I bought some rough-sawn African mahogany for a small trestle table I am about to build. There are a few quirks of mahogany that I didn’t know about before I bought some that I wanted to share. With hindsight, I should have researched the material online more, as there is a massive amount of information on various forums and magazine websites.
- Colour. African mahogany isn’t as dark as I was expecting! I had bought small pieces of mahogany in the past that were a deep brown, but that must have been a different variety. The boards I have are a light pink after I planed the rough boards. I need the final piece to be darker so I will look into using stain or dye.
- Texture. Though pale, the texture of the mahogany is fascinating! It has a ribbon pattern with alternating lighter and darker bands. A smooth surface shimmers when the board is moved under a light.
- Grain pores. Big long pores. So big that many suggest using a grain filler prior to finishing in order to get a smooth surface. Old-school finishers will suggest using pumice or fine sanding to fill the pores with dust and then seal it in with a sealing coat of shellac.

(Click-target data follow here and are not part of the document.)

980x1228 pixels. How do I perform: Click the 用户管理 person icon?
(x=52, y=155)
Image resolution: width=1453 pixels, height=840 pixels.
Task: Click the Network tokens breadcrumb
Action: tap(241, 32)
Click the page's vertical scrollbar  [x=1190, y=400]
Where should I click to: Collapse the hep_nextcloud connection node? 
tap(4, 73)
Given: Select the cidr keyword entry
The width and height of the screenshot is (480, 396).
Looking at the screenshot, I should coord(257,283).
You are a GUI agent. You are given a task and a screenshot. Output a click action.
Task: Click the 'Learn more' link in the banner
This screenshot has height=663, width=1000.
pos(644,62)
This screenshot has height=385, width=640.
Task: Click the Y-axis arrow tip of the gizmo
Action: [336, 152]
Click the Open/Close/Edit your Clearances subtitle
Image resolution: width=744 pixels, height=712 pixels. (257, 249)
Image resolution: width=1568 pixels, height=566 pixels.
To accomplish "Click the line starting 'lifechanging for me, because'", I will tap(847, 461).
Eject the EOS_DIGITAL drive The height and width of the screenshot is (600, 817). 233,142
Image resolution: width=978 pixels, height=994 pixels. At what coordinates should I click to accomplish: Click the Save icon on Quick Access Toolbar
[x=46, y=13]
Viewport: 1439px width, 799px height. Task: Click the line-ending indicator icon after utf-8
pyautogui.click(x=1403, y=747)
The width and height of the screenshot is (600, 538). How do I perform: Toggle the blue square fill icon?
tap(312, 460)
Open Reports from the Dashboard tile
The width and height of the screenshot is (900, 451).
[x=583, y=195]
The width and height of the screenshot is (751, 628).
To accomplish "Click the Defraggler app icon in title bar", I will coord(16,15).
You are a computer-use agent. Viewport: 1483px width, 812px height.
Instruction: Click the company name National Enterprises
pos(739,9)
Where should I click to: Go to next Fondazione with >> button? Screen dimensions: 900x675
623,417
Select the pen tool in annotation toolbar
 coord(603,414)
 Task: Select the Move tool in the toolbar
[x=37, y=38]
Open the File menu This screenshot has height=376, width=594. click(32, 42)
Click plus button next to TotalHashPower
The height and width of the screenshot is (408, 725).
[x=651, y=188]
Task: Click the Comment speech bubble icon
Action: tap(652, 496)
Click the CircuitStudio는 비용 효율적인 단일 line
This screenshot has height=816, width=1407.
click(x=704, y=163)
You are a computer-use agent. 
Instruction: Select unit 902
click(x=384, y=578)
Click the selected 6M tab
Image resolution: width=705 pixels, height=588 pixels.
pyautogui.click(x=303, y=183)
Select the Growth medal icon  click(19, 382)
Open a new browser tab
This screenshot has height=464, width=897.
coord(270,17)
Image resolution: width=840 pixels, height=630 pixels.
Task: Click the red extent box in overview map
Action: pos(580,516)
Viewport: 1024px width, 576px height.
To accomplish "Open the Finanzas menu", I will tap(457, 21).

- Work-ability. This is one I didn’t see coming, though I’ve since found it’s well documented in books and on the web. The ribbons often have switching grain directions, so that with one swipe of a hand plane, some of the ribbons get silky smooth, and the others tear out dramatically. I have a little-used Stanley No.3 that I might use to experiment with back-bevels (that concept explained here on the Lost Art Press blog) to reduce tear out, or I might have to resort to sanding.
The challenges of African mahogany gives me an excuse to learn about a few techniques that I have been avoiding:
- Tear-out. Back beveled plane blades or sanding? I’ll try both.
- Staining. Should I stain before applying finish, or use stain in a finish as a toner? I’ll experiment.
- Finishing. Need to fill in pores and get an antique look finish. Time to wander away from using Danish oil on everything and learn about Shellac. Maybe even French polishing.
You might try super light shaving +super tight seting on a tuned up chip breaker before you go the back bevel route. I have tried this (on swirly walnut grain) and I get tearout free planing backwards (and crinkly bacon shavings)
Absolutely. I’ll do anything to keep my sharpening process simple!
Good to know. I’ve been wanting to get acquainted with mahogany and there’s only one place around that sells the South American varieties.